• Aim of the exercise
Check each line of the records below and collect those holding "target".

Saved entries:
════
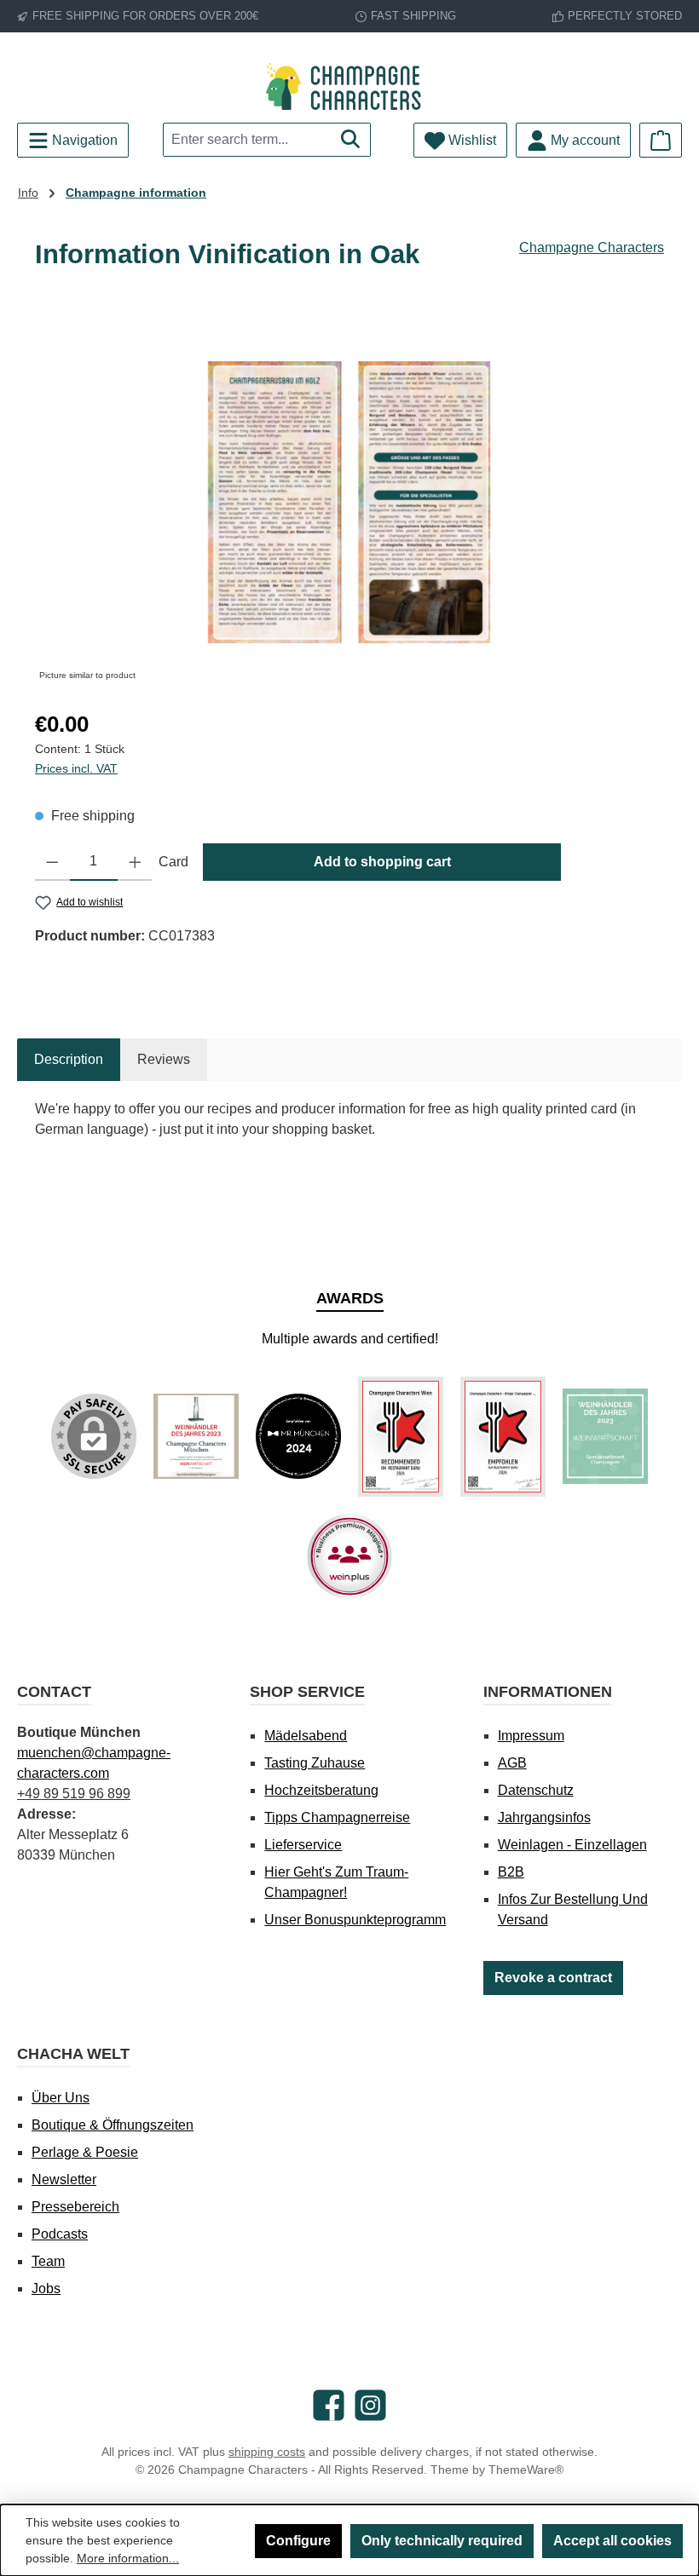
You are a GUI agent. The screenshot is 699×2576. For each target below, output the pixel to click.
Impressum (531, 1735)
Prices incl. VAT (76, 768)
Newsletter (64, 2179)
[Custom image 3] (400, 1437)
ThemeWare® (525, 2469)
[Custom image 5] (605, 1436)
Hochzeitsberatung (321, 1790)
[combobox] (247, 140)
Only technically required (442, 2540)
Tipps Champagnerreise (337, 1817)
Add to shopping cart (382, 861)
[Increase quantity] (135, 862)
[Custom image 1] (196, 1436)
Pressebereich (75, 2206)
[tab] (68, 1059)
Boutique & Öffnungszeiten (113, 2125)
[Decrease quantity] (52, 862)
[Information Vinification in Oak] (349, 502)
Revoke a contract (553, 1977)
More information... (128, 2558)
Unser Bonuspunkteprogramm (355, 1919)
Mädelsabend (305, 1735)
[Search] (351, 140)
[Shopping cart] (660, 140)
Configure (298, 2540)
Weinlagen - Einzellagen (572, 1844)
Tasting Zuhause (314, 1763)
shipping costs (266, 2451)
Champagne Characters (591, 247)
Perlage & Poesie (85, 2152)
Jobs (46, 2288)
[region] (349, 502)
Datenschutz (536, 1790)
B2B (511, 1872)
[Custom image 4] (503, 1437)
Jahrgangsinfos (544, 1817)
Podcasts (60, 2234)
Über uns (61, 2097)
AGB (512, 1763)
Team (48, 2261)
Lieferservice (303, 1844)
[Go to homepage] (349, 86)
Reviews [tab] (163, 1059)
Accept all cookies (612, 2540)
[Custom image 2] (298, 1436)
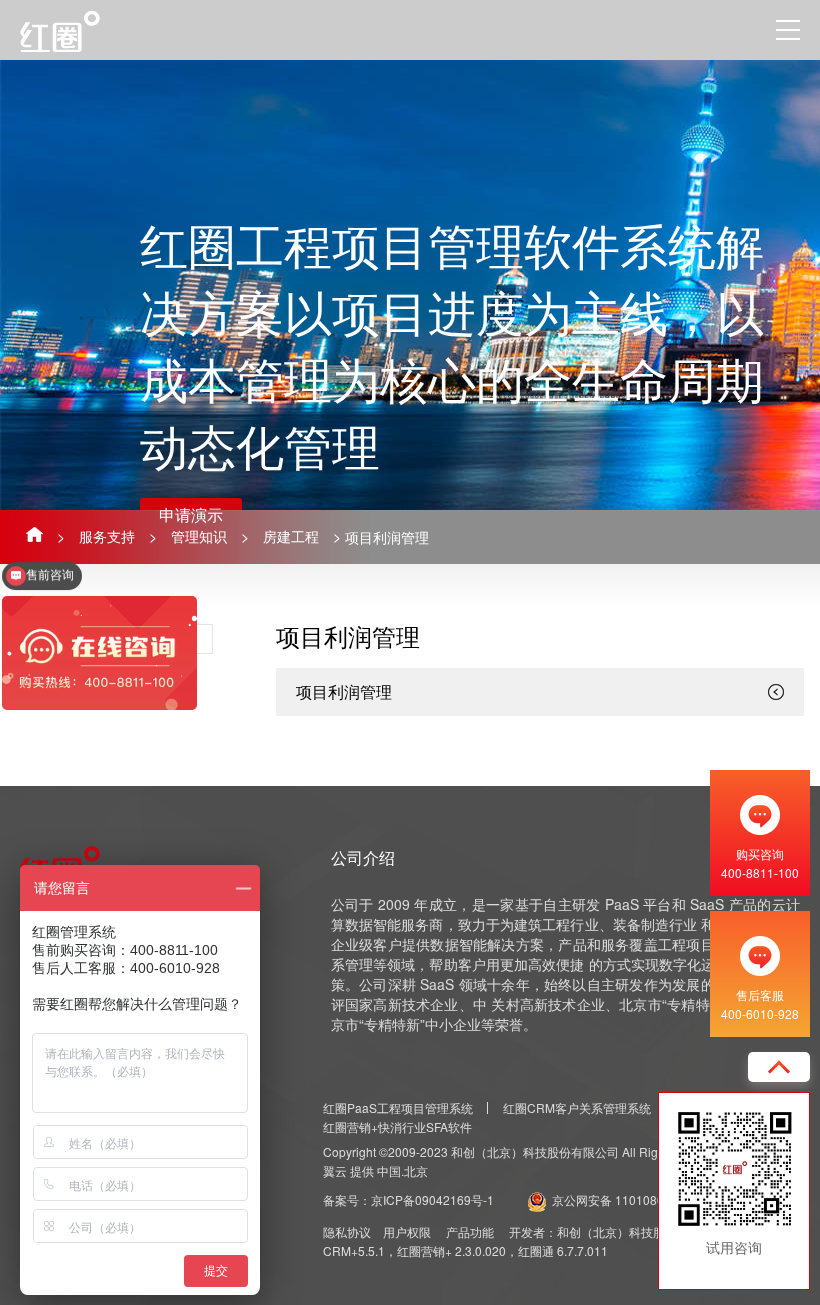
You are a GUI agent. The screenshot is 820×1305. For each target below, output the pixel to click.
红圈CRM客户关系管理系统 (577, 1107)
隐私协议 (347, 1231)
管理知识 (199, 536)
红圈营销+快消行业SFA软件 (397, 1126)
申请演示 (191, 514)
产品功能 (470, 1231)
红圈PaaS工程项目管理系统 (398, 1107)
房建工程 (291, 536)
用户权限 (407, 1231)
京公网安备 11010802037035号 (638, 1199)
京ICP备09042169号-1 (432, 1199)
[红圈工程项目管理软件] (82, 31)
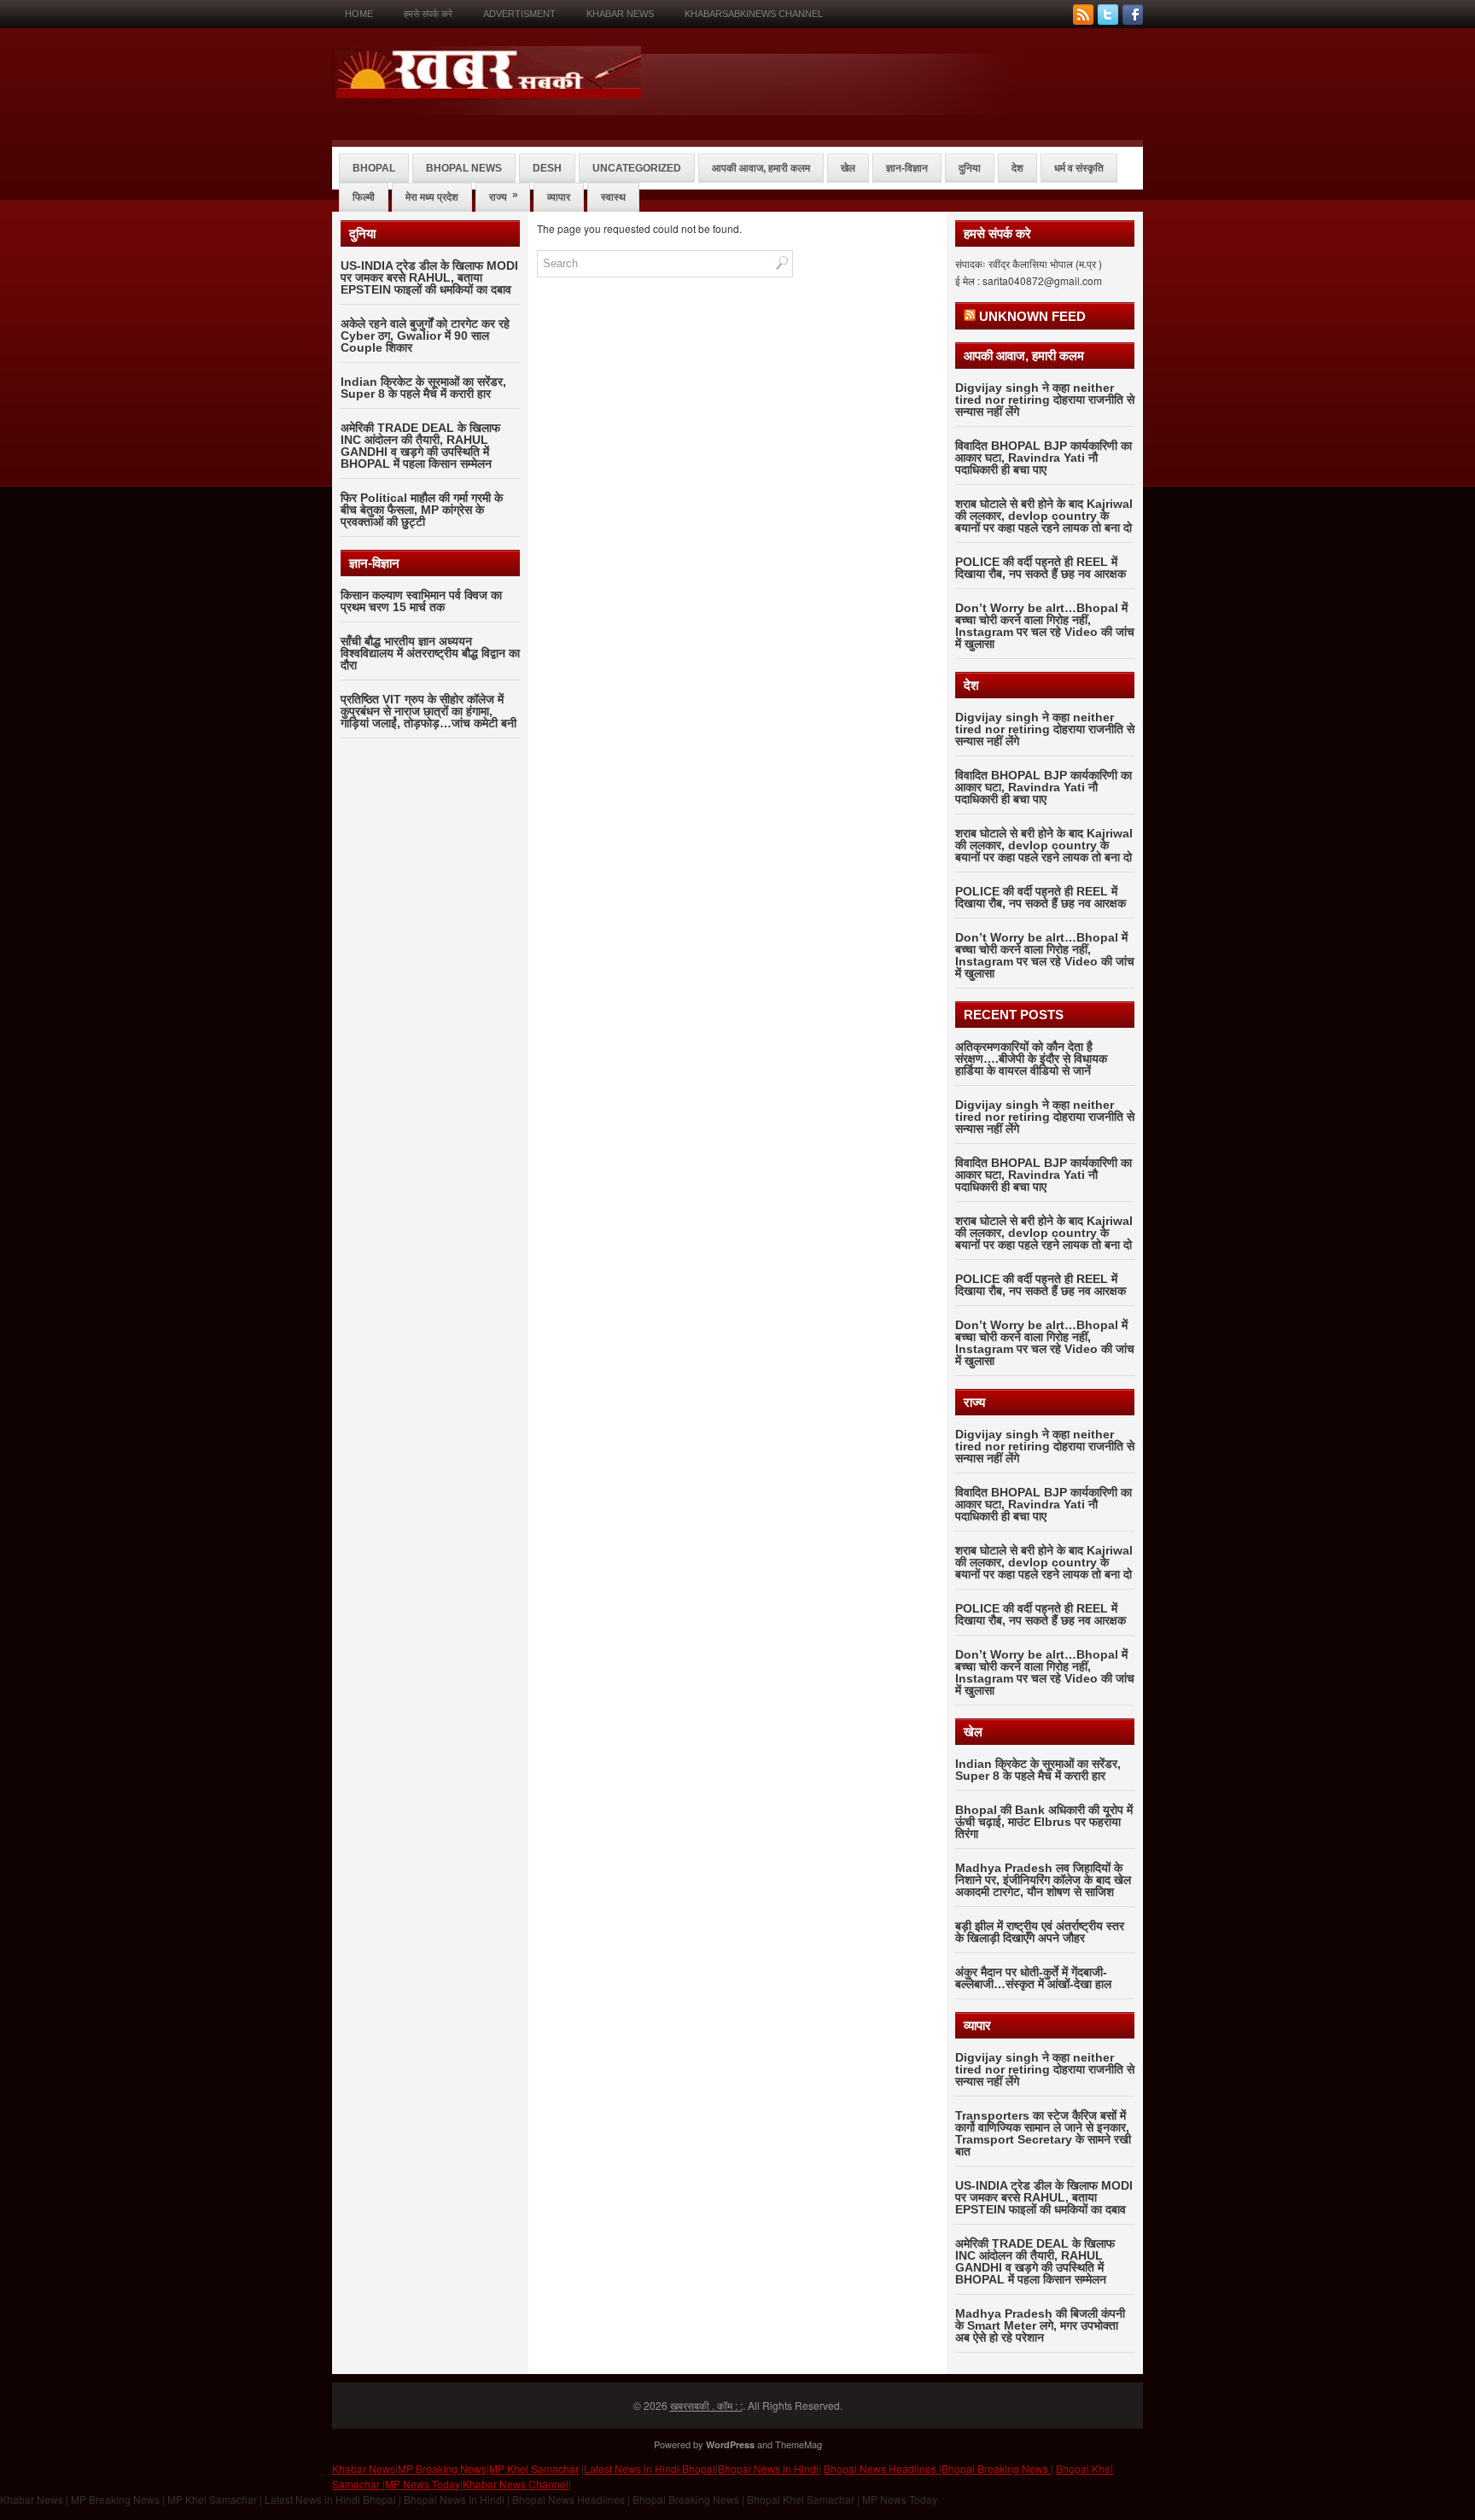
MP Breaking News (442, 2468)
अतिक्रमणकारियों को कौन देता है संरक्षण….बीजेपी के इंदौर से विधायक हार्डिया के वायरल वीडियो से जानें (1031, 1058)
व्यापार (558, 197)
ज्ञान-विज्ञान (907, 168)
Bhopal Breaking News (996, 2468)
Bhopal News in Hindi (768, 2468)
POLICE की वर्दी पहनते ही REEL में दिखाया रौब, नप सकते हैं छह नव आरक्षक (1040, 567)
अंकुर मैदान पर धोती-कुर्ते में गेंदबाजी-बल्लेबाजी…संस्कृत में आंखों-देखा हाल (1033, 1978)
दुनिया (970, 168)
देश (1017, 168)
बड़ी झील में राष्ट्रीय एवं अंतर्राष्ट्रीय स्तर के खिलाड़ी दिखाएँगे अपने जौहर (1039, 1932)
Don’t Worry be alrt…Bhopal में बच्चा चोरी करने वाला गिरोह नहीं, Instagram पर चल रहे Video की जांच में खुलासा (1044, 625)
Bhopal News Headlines (881, 2468)
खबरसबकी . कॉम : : (706, 2405)
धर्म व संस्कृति (1079, 168)
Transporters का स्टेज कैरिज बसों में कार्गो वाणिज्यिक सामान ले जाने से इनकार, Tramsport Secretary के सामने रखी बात (1043, 2133)
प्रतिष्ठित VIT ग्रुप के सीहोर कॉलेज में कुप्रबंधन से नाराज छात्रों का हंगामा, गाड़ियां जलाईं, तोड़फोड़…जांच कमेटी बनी (428, 711)
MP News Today (422, 2483)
════
• Task solution
You are a GUI agent. The screenshot is 699×2576. For each target below, output the pixel to click.
You are a GUI agent. The screenshot is 820×1305. For each target below, output the pixel to click.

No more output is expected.